SECTION XXI.

Of Madagascar, Ethiopia, Abyssinia, and several other Countries[1].

[1] This concluding section may be considered as a kind of appendix, in which Marco has placed several unconnected hearsay notices of countries where he never had been personally.--E.

A thousand miles south from Socotora is Magaster[2] or Madagascar, one of the largest and richest islands in the world[3], 3000 miles in circumference, which is inhabited by Saracens, and governed by four old men. The currents of the sea in those parts are of prodigious force. The people live by merchandize, and sell vast quantifies of elephants teeth [4]. Mariners report strange stories of a prodigiously large bird like an eagle, called Ruch, said to be found in this country.

[2] Mandeigascar in the Trevigi edition, and certainly meant for Madagascar.--E.

[3] Madagascar has no pretensions to riches or trade, and never had; so that Marco must have been imposed upon by some Saracen or Arab mariner. Its size, climate, and soil certainly fit it for becoming a place of vast riches and population; but it is one almost continued forest, inhabited by numerous independent and hostile tribes of barbarians. Of this island, a minute account will appear in an after part of this work.--E.

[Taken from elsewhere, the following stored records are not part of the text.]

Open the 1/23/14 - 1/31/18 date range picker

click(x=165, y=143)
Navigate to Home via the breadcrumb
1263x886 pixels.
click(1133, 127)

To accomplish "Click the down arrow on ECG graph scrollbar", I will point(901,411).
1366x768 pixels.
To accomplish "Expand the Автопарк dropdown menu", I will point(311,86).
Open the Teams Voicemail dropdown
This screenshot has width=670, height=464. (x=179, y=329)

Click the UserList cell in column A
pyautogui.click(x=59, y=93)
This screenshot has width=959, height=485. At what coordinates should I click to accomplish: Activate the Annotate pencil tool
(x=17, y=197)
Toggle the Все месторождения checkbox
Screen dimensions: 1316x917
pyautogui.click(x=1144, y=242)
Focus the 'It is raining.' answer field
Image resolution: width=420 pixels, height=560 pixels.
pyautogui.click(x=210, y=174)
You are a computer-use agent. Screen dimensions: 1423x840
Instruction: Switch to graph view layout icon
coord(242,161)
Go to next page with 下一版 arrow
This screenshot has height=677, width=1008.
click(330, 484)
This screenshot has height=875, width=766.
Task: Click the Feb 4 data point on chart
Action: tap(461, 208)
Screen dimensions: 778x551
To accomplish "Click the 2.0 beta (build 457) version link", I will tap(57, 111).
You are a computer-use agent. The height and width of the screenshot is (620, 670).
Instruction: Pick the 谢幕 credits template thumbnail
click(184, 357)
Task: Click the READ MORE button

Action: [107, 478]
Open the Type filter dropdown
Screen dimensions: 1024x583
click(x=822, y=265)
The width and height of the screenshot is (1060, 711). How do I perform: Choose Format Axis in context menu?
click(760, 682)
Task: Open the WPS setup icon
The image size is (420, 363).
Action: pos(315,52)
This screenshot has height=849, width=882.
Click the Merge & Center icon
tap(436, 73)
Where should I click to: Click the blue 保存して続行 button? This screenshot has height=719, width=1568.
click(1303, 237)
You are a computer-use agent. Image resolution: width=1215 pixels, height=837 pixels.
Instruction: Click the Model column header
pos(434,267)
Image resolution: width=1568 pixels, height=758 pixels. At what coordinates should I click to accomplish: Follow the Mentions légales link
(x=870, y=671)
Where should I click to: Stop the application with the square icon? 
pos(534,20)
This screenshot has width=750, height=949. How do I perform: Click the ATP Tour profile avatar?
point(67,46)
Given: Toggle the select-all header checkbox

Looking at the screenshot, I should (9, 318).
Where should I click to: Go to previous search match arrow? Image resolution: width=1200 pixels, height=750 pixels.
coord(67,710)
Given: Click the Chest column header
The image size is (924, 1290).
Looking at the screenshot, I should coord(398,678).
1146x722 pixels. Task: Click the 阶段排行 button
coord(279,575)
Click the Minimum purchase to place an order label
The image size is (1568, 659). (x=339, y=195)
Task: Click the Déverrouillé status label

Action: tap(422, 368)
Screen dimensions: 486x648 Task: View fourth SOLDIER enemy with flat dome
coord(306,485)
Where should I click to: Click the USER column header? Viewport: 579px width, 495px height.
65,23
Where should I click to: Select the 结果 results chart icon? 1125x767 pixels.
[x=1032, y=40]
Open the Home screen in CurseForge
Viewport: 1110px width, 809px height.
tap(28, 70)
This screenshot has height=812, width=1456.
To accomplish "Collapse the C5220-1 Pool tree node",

[4] There are no elephants in Madagascar, yet these teeth might have been procured from southern Africa.--E.

Zensibar or Zanguebar, is also said to be of great extent, and inhabited by a very deformed people; and the country abounds in elephants and antelopes, and a species of sheep very unlike to ours.

I have heard from mariners and skilful pilots, much versant in the Indian seas, and have seen in their writings, that these seas contain 12,700 islands, inhabited or desert.

In the Greater India, which is between Moabar or the Coromandel coast on the east, round to Chesmacoran on the north-west, there are thirteen kingdoms. India Minor is from Ziambo to Murfili[5], in which are eight kingdoms and many islands.